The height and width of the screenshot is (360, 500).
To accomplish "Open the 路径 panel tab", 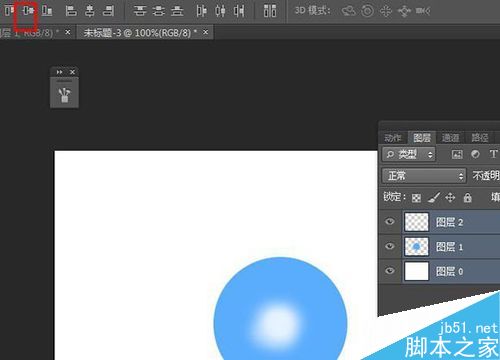I will coord(480,138).
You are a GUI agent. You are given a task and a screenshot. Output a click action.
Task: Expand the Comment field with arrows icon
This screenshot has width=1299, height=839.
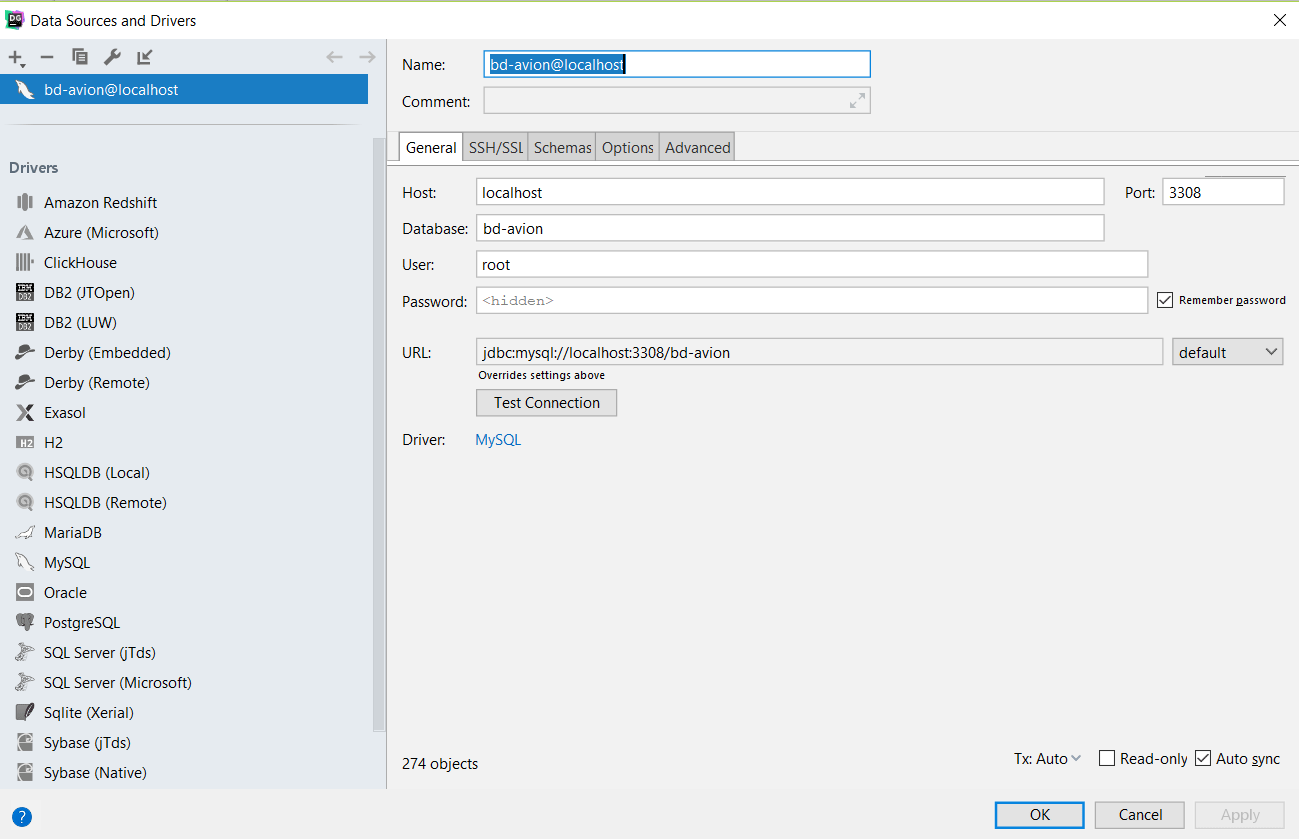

========

Reproduce the data above verbatim, beginning at the line that contains "You are a GUI" and continuing through the end of the data, with both ends included. Omit the pictures from your reproduction.

You are a GUI agent. You are given a task and a screenshot. Output a click action.
Task: Expand the Comment field with arrows icon
This screenshot has width=1299, height=839.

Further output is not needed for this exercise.